Who cares at this point? No one is stopping ML sets from being primarily pirated. The current power is effectively dismantling copyright for AI related work.
Anyone who has a shred of integrity. I'm not a fan of overreaching copyright laws, but they've been strictly enforced for years now. Decades, even. They've ruined many lives, like how they killed Aaron Swartz.
But now, suddenly, violating copyright is totally okay and carries no consequences whatsoever because the billionaires decided that's how they can get richer now?
If you want to even try to pretend you don't live in a plutocracy and that the rule of law matters at all these developments should concern you.
His death was a tragedy but it wasn't done to him.
I think that's what was done to Aaron Swartz.
Swartz was ill. It is a tragedy he did not survive the experience, and indeed, trial is very stressful. But he was no more hounded than any defendant who comes under federal scrutiny and has to defend themselves in a court of law via the trial system. Kevin Mitnick spent a year in prison (first incarceration) and survived it. Swartz was offered six months and committed suicide.
I don't know how much we should change of the system to protect the Aaron Swartzs of the world; that's the mother of all Chesterton's Fences.
Saying that we should not work on cures for pneumonia because it's a Chesterton Fence is obviously, blatantly, illogical. Saying that we should change the system so that government officials working for moneyed interests can't hound someone to death is similarly illogical.
And it's a point of semantics, but no; we generally don't say people who died by suicide died by the things going on in their life when they ended it. Everybody has stressors. The suicidal also have mental illness. Mr. Swartz had self-documented his past suicidal ideation.
What should the government (executive or judicial) have done differently to balance the needs of the accused vs. the needs of the enforcement and adjudication of the law here?
Perhaps we could craft a way to hold people with mental health issue to the same standards we are all held to while simultaneously being more sensitive to their needs. But in general, his story is an unfortunate tragedy of a sick person who took their own life under a stress that doesn't kill most other people, and we adjust the way we prosecute crime at our own peril. It is, as I said elsewhere, the mother of all Chesterton's Fences. Which is not to say it cannot or should not be improved! Only that it be done with great care.

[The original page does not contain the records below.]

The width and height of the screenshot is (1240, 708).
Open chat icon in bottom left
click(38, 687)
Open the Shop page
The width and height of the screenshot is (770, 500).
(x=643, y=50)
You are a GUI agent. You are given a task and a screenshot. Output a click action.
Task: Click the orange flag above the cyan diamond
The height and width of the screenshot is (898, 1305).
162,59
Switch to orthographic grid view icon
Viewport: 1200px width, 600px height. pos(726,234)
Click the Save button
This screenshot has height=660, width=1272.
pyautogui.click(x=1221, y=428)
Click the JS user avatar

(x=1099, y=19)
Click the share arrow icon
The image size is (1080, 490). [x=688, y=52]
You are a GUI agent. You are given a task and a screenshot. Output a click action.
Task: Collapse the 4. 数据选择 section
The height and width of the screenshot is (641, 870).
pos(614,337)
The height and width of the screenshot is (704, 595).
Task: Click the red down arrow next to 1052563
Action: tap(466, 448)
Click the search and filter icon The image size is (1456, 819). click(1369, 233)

And to be completely clear: Swartz ripped content via back-dooring a secured network physically, in a closet, and (it is alleged) planned to dump that content in public. We'll never really know since he (or his illness) denied himself his day in court, and that's a tragedy; he may have successfully defended himself, or could have been a living example of persevering anyway like Mitnick instead of a martyr. Companies using their authorized accounts to scrape Google are likely at most guilty of a TOS violation and Google may choose to cut their accounts, but it's very hard to make a case that the Google API saying, over and over again, "Yes you may view that video" constitutes either unauthorized access or exceeding the bounds of access under 9-48.000.
It's hard to comment on whether Swartz violated the CFAA. Since he wasn't tried, we'll never really know. He exited life before justice could happen one way or the other.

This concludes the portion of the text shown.